Padahal, kegiatan itulah yang menjadi denyut nadi kehidupan kampus. Iklim seperti itu yang menjadi ciri dan tradisi kehidupan intelektual kampus yang kritis. Alasan yang sangat mendasar, karena mahasiswa tak cukup hanya kuliah. Banyak ilmu yang masih bisa digali dari luar ruang kuliah. Salah satunya adalah dengan melibatkan diri dalam kegiatan kemahasiswaan.
Para aktivis kampus menduga penyebabnya karena tak adanya lagi Ospek. Pekik, yang merupakan wajah baru Ospek, tak banyak memberikan kontribusi untuk mengenalkan mahasiswa baru pada dunia kampus. Sebaliknya, Pekik malah membuat mahasiswa jauh dari kegiatan intelektual di kampus.
Kelemahan dari sistem baru tersebut adalah minimnya mahasiswa lama dilibatkan dalam pelaksanaan pengenalan kehidupan kampus. Kegiatan diisi dengan materi ceramah dari dosen. Dari pagi hingga sore, mahasiswa baru hanya duduk dan mendengarkan ceramah yang melulu disampaikan di dalam ruangan. Akibatnya, kegiatan pengenalan kampus menjadi membosankan. Lantas, apa yang didapat oleh mahasiswa baru dari kegiatan yang mereka ikuti karena terpaksa?
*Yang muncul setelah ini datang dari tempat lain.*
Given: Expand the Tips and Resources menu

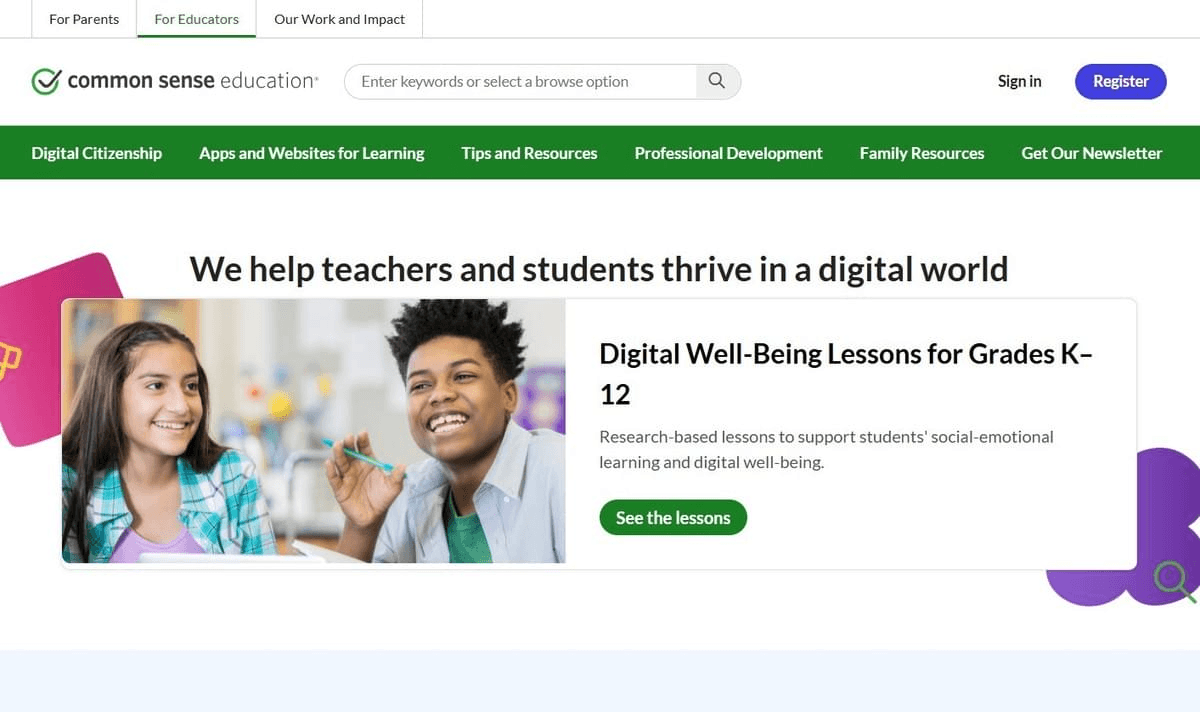Looking at the screenshot, I should pos(529,153).
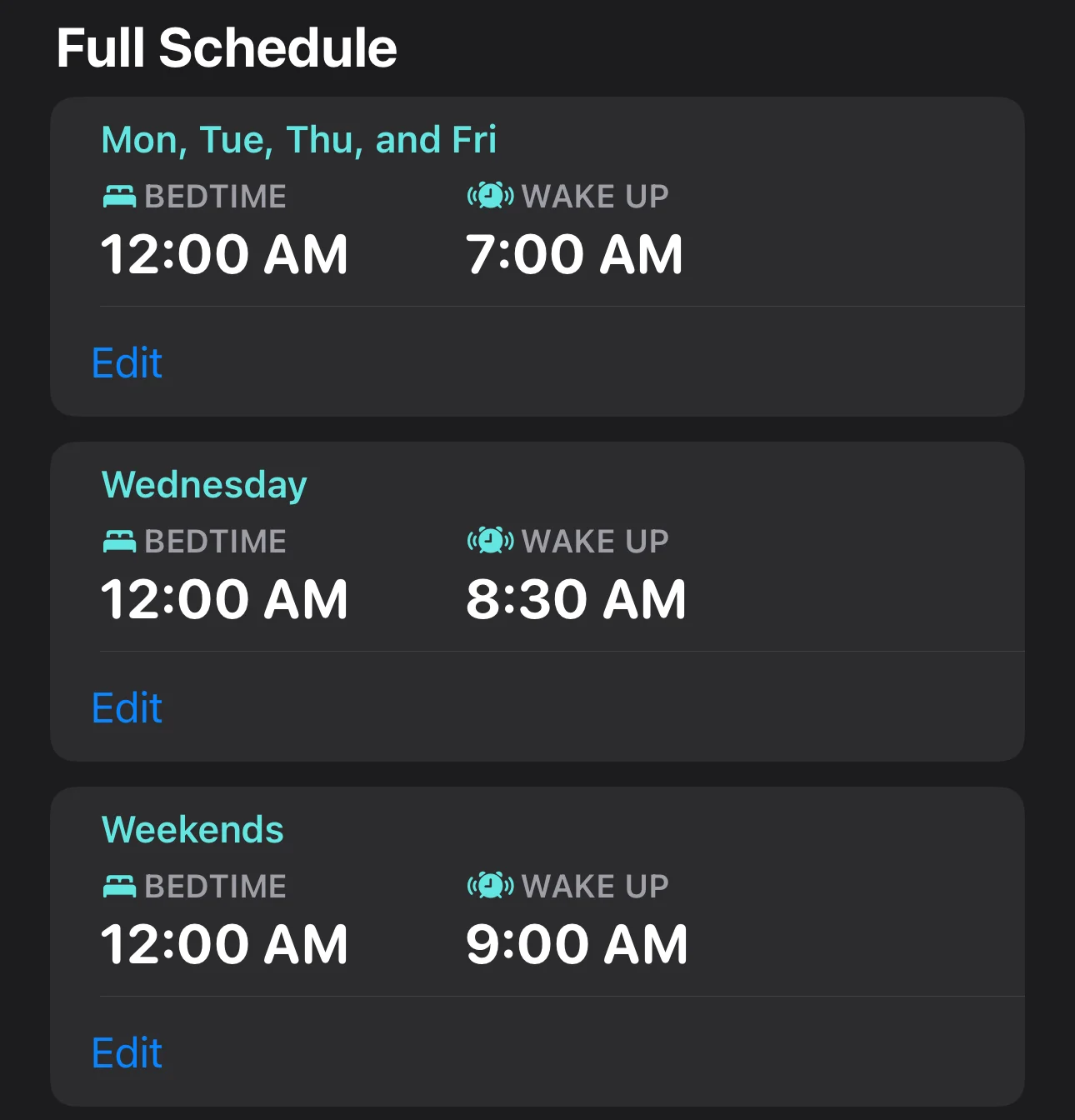
Task: Edit the Mon, Tue, Thu, and Fri schedule
Action: coord(127,363)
Barangkali keadaan seperti itulah yang dikehendaki oleh para orang tua, para birokrat kampus, agar mahasiswa mereka menjadi anak manis, yang rajin kuliah dan patuh pada dosen. Dengan begitu mereka tak akan lagi menentang ketika biaya pendidikan dinaikkan, dosen-dosen mengajar seenaknya, kurikulum pengajaran tak jelas arahnya, sampai-sampai tak sadar bila mereka sedang dijadikan mesin penghasil uang.
Benar kata Soe Hok Gie, hanya ada dua pilihan menjadi mahasiswa: apatis atau idealis. Rupanya mahasiswa sekarang lebih memilih yang pertama. Ini tentu kabar yang kurang menyenangkan. Oleh karena itu, kita harus melawan sistem yang merugikan ini. Menghapus kekerasan tak harus dengan kekerasan. Apalagi harus mengubur tujuan yang sebenarnya mulia. Orang tua tidak selalu benar. Mari melawan tanpa kekerasan!
*Dipublikasikan di Suara Merdeka, 25 Agustus 2005.